As the lights came on and I looked through the crowd, I saw you standing there with that silly smile on your face. After a night out on the town, I believed you to be an illusion, an image from the confines of my memory projected onto some random stranger that looked just like you. But as I blinked and straightened out my thoughts, you remained, with the smile that you wore on the day that you left. You see, they say that time is the best remedy to all wounds, whether it’s something physical like a cut from a harmless piece of paper or a deeper, emotional wound caused by a catalyst of events that leave a vacant room in our hearts. Needless to say, on the ride home that night, I continued to think of you. I saw you hopping along streetlamps like a ballerina floating along to a familiar tune on stage. At the diner, I saw you seated across from me, ordering strawberry waffles because those were your favorites and if a menu had it, you could never say no. I saw you tucking me in before I drifted off to sleep and entered a world where the line of reality and fiction became thin and barely noticeable. But I did not see you when I awoke the next morning, much to my dismay. I searched through the house, just to find a trace of you that wasn’t in the form of photographs or a box neatly placed at the foot of my bed. Maybe one day, someone will create a device that will allow the general public to relive memories over and over and over again. Maybe one day, someone will create a serum or a procedure that will allow people like me to completely erase certain memories that they are unable to forget. Perhaps one day, I will see you again, in the flesh, standing right in front of me with that silly, warm smile on your face.

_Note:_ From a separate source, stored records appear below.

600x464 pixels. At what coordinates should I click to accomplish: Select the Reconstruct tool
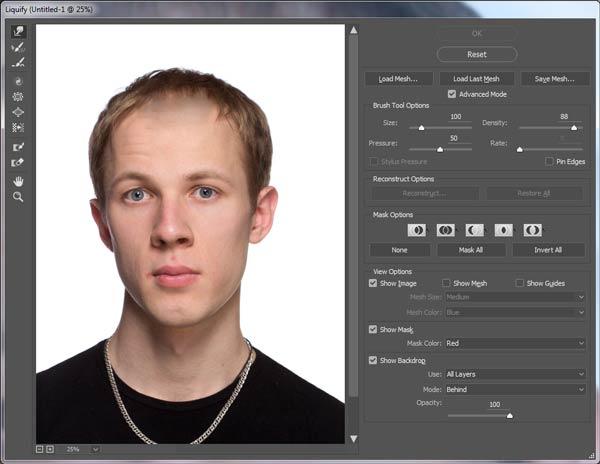[18, 47]
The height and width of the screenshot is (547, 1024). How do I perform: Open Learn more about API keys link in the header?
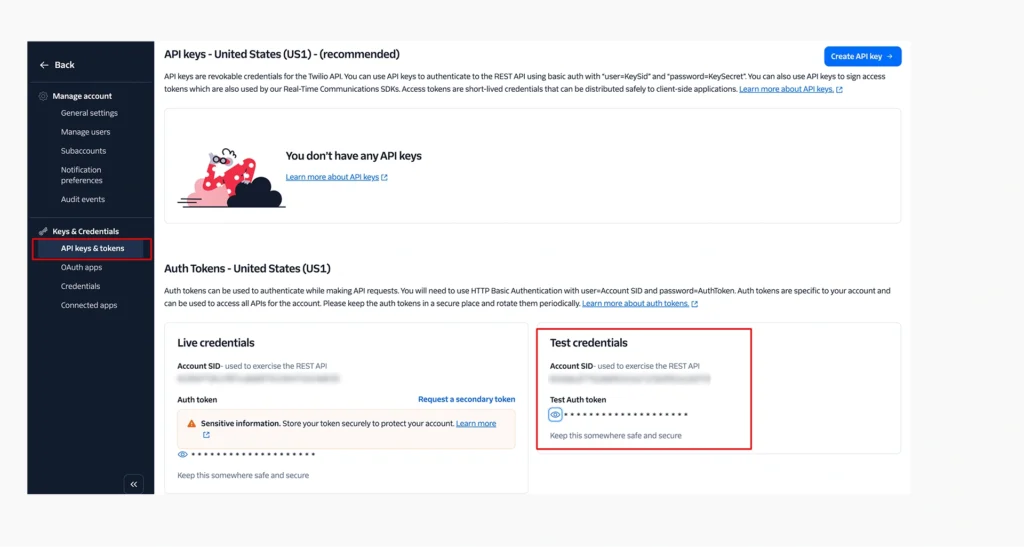coord(786,89)
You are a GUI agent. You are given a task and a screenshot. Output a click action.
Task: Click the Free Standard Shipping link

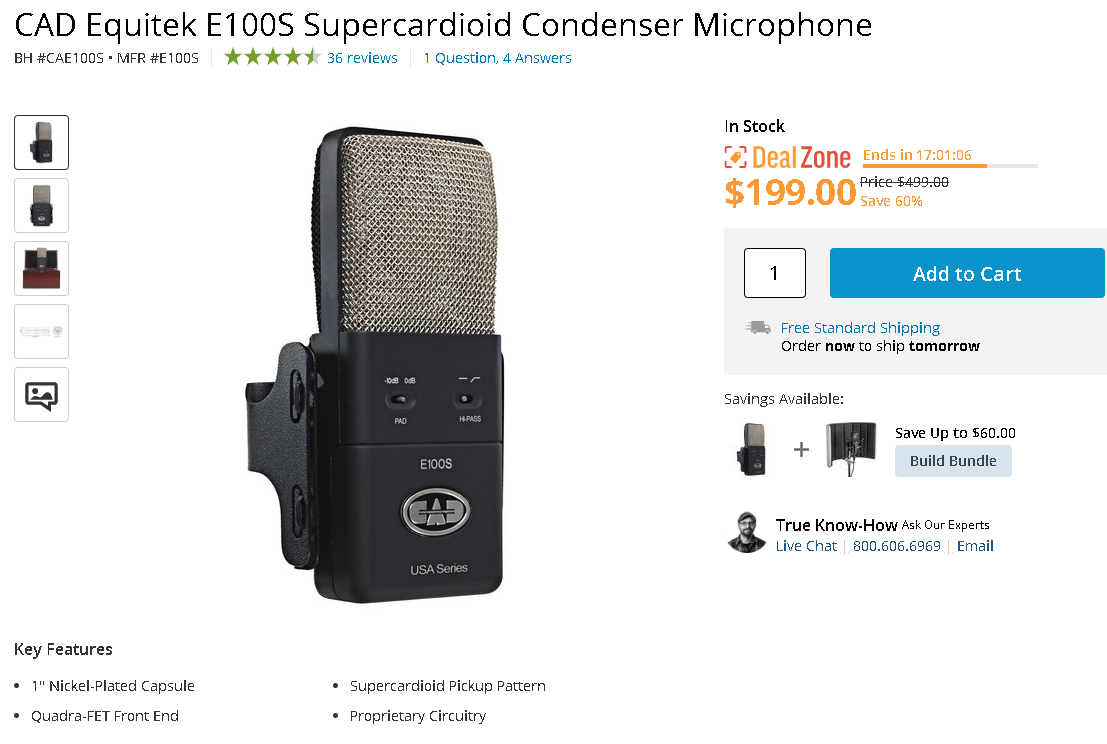click(860, 328)
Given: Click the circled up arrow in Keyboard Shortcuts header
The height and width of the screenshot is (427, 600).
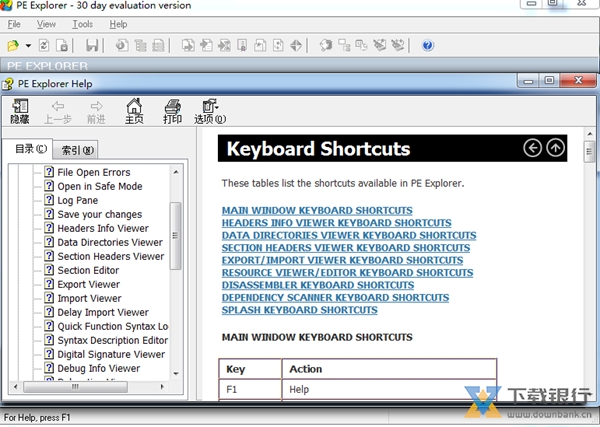Looking at the screenshot, I should [556, 148].
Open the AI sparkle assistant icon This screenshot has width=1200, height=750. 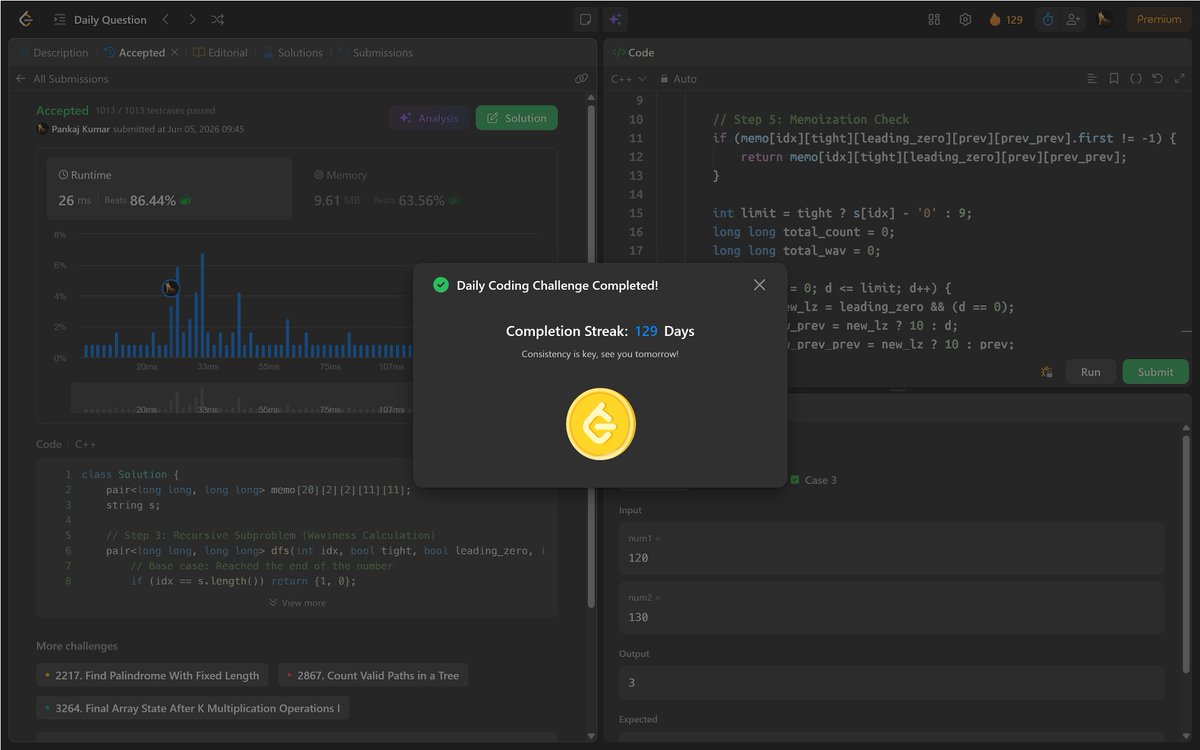(x=614, y=19)
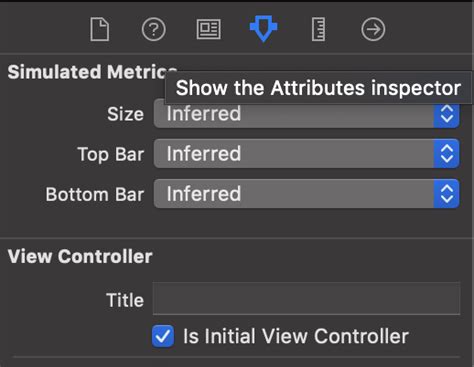Click the Top Bar popup stepper arrows
Image resolution: width=474 pixels, height=367 pixels.
[x=447, y=154]
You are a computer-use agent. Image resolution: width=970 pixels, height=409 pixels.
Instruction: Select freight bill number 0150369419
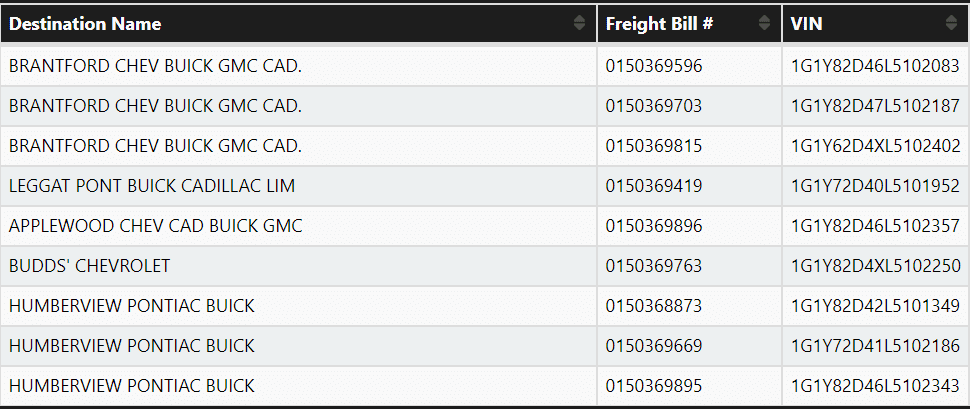tap(654, 186)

When we first met, you were studying with a group of friends (or classmates) at a corner table inside of the local Starbucks. You were laughing then, a loud and obnoxious laugh, but a laugh that I slowly became used to as time went by. In the beginning, our eyes gravitated towards each other, sometimes staring for a second too long, before one of us suddenly broke eye contact. It was a game of push and pull, but an enjoyable game nonetheless. Then by some chance our orders got mixed up and just as sudden as an afternoon shower, we became friends. In a matter of months, we both filled the empty spaces that had accumulated over the years, an emptiness that always begged for more but was never satisfied with what was given. But we were enough for each other. We became the sad, acoustic love songs that we wanted to hear after a break up. We became the relaxtion of a ten day vacation after months of a grueling school year. We became the refreshing glass of cold water in the middle of a summer day. At least that’s what you felt like to me. Isn’t it strange how much space just one person can occupy in your heart? Isn’t it strange that even though two people are nothing close to lovers, they can be soulmates that trascend the tests of time? Isn’t it strange that somehow we managed to fall apart, although the red string of fate was bound so tightly around us? I know that this is coming out nowhere and maybe you still don’t want to hear from me yet, or even at all. But I hope that one day you meet your soulmate at the corner table of your local Starbucks. I hope that they’ll take your hand and promise you as close to forever as possible. I hope they keep their promise.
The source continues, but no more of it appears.